Leveraging Autonomous Shared Vehicles for Greater Community Health, Equity, Livability, and Prosperity (HELP)
Lead PI:
Zhi-Li Zhang

This Smart & Connected Communities (SCC) grant supports fundamental research on a critical challenge facing many cities and communities: how to leverage the emerging autonomous vehicles (AVs) to re-think and re-design future transportation services and enable smart and connected communities where everyone benefits. The research envisages an ambitious "smart cloud commuting system" (SCCS) based on giant pools of shared AVs. The envisaged SCCS has the potential to bring about far-reaching societal changes. It will provide inexpensive mobility services to all people especially people with socio-economic disadvantages, help build stronger family and community ties, and boost economic productivity and equity by mitigating or removing mobility constraints. The research will be carried out in conjunction with five community engagement pilot projects, directly contributing to US prosperity and well-being. The research involves multiple disciplines, including transportation, computer science, data science, operations research, urban design, and public policy. The multi-disciplinary approach will help broaden participation of underrepresented groups in research, and enrich students' educational experience across science, engineering, urban design, and public policy.

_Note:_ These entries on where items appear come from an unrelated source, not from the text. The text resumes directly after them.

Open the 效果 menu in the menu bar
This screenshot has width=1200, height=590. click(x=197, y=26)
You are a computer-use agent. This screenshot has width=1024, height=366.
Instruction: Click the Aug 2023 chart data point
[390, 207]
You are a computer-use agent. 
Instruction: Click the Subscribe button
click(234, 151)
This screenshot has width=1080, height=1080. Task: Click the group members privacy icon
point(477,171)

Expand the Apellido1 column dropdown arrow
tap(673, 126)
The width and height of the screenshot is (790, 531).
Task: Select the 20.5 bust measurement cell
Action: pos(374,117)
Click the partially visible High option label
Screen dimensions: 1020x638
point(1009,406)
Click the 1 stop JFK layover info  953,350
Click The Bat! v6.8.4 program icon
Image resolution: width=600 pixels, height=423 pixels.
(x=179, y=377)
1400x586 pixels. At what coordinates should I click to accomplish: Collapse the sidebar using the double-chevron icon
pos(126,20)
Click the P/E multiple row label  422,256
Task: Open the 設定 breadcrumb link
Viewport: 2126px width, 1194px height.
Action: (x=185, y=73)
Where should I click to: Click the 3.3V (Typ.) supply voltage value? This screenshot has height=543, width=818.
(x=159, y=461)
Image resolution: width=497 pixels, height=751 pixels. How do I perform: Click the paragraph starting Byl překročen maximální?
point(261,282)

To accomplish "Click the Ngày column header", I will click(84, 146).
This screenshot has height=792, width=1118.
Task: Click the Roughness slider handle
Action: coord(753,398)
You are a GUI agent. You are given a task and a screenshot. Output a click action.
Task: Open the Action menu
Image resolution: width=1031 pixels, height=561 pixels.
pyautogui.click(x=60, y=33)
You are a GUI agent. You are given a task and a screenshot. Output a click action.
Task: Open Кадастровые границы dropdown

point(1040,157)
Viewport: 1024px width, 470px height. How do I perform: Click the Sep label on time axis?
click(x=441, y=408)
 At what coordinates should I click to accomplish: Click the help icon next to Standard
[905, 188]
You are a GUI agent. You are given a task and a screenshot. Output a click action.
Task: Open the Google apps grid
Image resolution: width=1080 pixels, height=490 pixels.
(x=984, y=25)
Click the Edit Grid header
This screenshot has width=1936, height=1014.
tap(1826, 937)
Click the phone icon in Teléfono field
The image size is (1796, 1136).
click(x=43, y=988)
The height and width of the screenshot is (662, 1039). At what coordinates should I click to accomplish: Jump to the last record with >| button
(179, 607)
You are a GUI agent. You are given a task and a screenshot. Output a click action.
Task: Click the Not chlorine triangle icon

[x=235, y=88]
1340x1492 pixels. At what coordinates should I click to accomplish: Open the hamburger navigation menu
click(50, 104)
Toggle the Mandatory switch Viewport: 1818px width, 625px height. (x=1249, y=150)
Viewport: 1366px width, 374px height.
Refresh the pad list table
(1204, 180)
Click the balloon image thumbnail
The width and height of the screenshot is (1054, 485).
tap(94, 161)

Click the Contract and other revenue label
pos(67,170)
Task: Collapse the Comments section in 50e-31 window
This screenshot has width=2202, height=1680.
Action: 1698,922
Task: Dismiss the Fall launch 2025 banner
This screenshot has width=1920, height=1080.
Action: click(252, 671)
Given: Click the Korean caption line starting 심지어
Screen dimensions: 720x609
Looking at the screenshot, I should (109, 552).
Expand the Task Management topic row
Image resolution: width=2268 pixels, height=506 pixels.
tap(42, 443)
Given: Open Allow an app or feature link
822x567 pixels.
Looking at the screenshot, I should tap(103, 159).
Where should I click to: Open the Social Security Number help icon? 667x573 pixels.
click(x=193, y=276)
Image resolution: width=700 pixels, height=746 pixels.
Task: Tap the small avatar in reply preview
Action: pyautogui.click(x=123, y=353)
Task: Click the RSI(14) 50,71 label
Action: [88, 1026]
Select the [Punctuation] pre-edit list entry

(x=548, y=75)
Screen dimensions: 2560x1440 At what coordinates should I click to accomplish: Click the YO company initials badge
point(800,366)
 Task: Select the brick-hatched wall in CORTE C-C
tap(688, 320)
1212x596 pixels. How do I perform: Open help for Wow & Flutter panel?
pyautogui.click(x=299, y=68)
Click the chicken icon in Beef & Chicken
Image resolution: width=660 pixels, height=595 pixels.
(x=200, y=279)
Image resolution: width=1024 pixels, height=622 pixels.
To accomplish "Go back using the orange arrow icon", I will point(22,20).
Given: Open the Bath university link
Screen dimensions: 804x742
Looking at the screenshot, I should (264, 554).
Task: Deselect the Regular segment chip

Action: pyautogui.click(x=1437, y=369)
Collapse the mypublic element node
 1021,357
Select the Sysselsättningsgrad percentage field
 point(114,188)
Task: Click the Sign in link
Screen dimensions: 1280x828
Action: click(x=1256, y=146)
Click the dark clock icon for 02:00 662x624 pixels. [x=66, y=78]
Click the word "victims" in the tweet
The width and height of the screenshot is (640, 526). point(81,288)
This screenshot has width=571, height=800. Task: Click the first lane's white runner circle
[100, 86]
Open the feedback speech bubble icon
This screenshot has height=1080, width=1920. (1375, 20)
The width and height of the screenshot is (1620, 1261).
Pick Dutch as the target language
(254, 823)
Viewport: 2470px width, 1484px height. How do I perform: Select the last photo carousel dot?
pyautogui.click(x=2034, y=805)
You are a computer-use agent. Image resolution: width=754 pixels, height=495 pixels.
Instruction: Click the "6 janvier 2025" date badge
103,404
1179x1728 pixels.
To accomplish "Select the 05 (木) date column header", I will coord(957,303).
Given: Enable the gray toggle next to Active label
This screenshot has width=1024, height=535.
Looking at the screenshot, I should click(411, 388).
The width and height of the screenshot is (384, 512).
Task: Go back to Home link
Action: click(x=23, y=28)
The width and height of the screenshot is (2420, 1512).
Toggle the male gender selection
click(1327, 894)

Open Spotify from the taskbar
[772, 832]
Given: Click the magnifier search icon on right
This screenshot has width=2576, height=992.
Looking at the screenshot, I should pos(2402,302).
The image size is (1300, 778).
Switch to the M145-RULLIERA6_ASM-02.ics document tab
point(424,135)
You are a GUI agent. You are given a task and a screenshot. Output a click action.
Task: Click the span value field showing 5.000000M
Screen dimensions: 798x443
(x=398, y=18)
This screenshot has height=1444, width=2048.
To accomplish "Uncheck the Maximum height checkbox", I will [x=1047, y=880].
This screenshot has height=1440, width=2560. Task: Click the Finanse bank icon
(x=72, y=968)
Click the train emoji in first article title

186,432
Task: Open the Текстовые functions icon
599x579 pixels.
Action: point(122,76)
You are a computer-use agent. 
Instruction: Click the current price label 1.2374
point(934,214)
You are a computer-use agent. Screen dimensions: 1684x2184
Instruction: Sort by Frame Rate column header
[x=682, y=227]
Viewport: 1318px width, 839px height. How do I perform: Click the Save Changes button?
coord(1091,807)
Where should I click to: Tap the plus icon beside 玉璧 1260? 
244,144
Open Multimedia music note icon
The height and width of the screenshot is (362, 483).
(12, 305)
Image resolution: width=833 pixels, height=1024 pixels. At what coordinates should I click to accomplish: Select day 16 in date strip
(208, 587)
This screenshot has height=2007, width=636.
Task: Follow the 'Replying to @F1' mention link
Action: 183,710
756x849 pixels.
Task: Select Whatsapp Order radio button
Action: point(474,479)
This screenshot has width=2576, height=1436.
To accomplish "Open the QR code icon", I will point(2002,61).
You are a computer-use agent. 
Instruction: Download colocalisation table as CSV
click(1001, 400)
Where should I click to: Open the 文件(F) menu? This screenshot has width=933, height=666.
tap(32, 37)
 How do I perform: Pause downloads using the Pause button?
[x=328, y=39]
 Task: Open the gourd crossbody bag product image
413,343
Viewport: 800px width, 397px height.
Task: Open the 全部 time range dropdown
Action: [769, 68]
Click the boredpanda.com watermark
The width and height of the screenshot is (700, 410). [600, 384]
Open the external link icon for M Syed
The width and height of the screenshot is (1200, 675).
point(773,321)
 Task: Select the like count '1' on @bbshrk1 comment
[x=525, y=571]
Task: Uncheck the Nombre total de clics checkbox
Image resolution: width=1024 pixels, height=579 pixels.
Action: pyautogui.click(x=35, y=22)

The goal of the project is two-fold: (1) to study the feasibility, economic viability, architectural and operational designs of the envisaged SCCS; and (2) to analyze the socioeconomic challenges in realizing the envisaged SCCS to serve communities with diverse socioeconomic backgrounds. In support of these goals, the project will leverage new and emerging data on travel demand, user preferences, and activity-travel constraints to quantify system efficiency gains that can be attained from time-sharing and intelligent control of AVs as well as from ride-sharing and smart trip scheduling of users. The research will also develop optimization models and algorithms that account for essential tradeoffs, including cost, quality of service, and congestion in deciding how best to deploy AVs geographically and temporally, leading to the identification of optimal AV fleet architectures and optimal operational policies. The research will also investigate, using micro-economic/game-theoretic analysis of the incentives of both users and service providers, likely scenarios of vehicle ownership and market structures and study the impact of each scenario on traffic measures including vehicle ownership and traffic volumes as well as societal measures including community health, equity, livability, and prosperity. This research will generate fundamental knowledge on the socioeconomic opportunities and impacts of the envisaged SCCS with shared AVs, and develop guidelines for adapting the design, deployment, and operation of AVs for future smart cities.

Zhi-Li Zhang
Zhi-Li Zhang joined the faculty of the Department of Computer Science and Engineering at the University of Minnesota as an Assistant Professor in 1997. He is currently the Qwest Chair Professor in Telecommunications. He was named a Distinguished McKnight University Professor in 2013. Zhang received his M.S. degree (1993) and Ph.D. degree (1997) in computer science from the University of Massachusetts. He served as the Associate Director for Research at the Digital Technology Center, University of Minnesota from 2015 to 2021.